Missions of the Suffragettes is divided into two main sections. The first emphasises the “Great Militant Protest” of glass breaking and its significance for the WSPU membership, who had grown increasingly angry as efforts at conciliation with the government in 1911 met with no result. As well as adding the important geographical perspectives outlined above, Godfrey includes significant accounts of the punishments meted out to the suffragettes by the judiciary, their life in prison, hunger striking experiences and the systemic, state-sanctioned torture of forcible feeding. Activist Kathleen O’Kell, for example, penned witty poems such as The Suffragette ABC to pass the hours, and many others worked on other styles of writing, or crafts such as embroidery from inside prison walls. Yet there was a dark cloud that hung over them all, the prospect of forcible feeding, which had been legal practice for hunger-striking militant prisoners since 1909.

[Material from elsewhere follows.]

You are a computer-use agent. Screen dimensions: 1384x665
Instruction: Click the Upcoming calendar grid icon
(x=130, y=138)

Scottish glass-breaker Margaret Macfarlane wrote an account of her experience in Holloway where, held down by four wardresses (one of whom was over 5ft 10 inches tall) she was forcibly fed a thin gruel mixture via a cup. Struggling as she was, most of the drink was wasted (p.122). After her ordeal Macfarlane (who lost a stone in weight during her incarceration) had the courage and dignity to complain to the prison doctor about her treatment, and how futile it was to even try it!

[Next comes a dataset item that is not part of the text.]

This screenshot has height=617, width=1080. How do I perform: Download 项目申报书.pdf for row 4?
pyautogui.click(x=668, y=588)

The second part of the book offers three chapters focussing on the ways in which the suffragettes sought to outwit the officers of law enforcement – and they had some notable successes in their endeavours. They applied sophisticated evasion techniques (various ladies impersonated Emmeline Pankhurst as she slipped out from crowded meeting halls) and, as already noted, by adopting an alias, both on arrest and in prison. Militancy, in the years 1912-14 was often undertaken at great personal risk. Serious injury could be sustained in battles with police and anti-suffragists determined to oppose their demands for political change. As a consequence, some of the most fearless of militants took lessons in jujitsu and set up a route of safe houses where women could safely flee and hide out. These chapters also extend recent approaches by, for example, Emelyne Godfrey’s Mrs. Pankhurst’s Bodyguard (2023).

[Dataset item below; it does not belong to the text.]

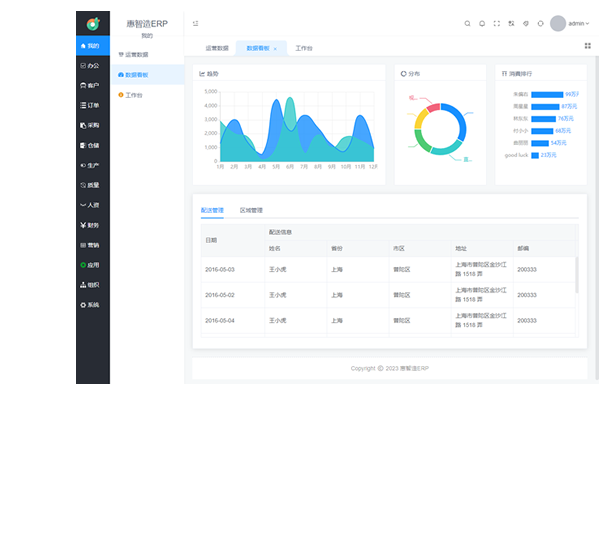Toggle fullscreen mode icon
The width and height of the screenshot is (614, 534).
click(497, 23)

Overall, Missions of the Suffragettes brings to readers a multitude of new sources and stories that increasingly widen the scope of the history of the militant suffragette movement. Firmly established heroines of ‘the cause’ (as the women defined their campaign) are given equal place with new figures, those known best for their work in local or regional contexts, but no less important to the overall history for that. I firmly recommend this book to both scholars and interested general readers of British suffragism. It tells of the increasingly desperate struggle of a multitude of women of all classes who united to push forward their claim to citizenship “on the same terms as is, or as it shall be given to men”. Godfrey sustains the reader’s interest to the end. Missions of the Suffragettes can only add to our appreciation of the women who risked everything to gain their right to the parliamentary vote.